Leader-Herald
Alexis St. John looked over the flower arrangement on the table before her. It needed some baby’s breath.
Maybe she understood that the design elements of flower arrangements can be applied to website design, posters, interior decoration — almost any career that relies on eye appeal to succeed.
Maybe she understood that by working with a living medium, flowers, she needed to understand the science of horticulture, the ways to grow flowers and keep them thriving together.
She absolutely understood she could just as easily sell the flower arrangement that would, that night, rest in front of a Mayfield Central School District board member. Maybe she could make a career of it.
“I could. I’m pretty good at it,” the 17-year-old senior said this week.
Ag is more than farming
Mayfield schools, like the nearby Greater Johnstown School District, are in the second year of establishing an agriculture education curriculum.

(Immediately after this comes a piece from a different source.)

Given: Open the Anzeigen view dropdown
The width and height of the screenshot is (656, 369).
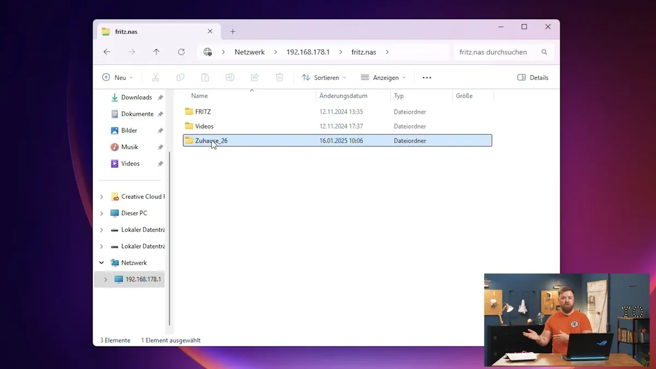Looking at the screenshot, I should point(383,78).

They take different approaches, but many of their goals overlap: to have students graduate from the public school system with an understanding of the local and national food system, and their roles in it.
“There are over 300 jobs attached to agriculture,” said Ellen Roehl, an elementary teacher and the AgriQuest department leader for Johnstown schools. “That’s why we steer away from owning a farm.”
Agriculture is a $9 million industry in Fulton County, the U.S. Department of Agriculture reports. That $9 million is produced by about 200 farms, a fraction of the $126 million generated by 500 farms in neighboring Montgomery County, or the $360 million from 435 farms in Genesee County.
But raising farmers isn’t the point, said Johnstown Superintendent Alicia Koster. Raising people who understand where their food comes from is, particularly because so many are at risk of food insecurity. The number of disadvantaged kids, eligible for free or reduced lunches, tops 56% in the district, up 30 points from 20 years ago.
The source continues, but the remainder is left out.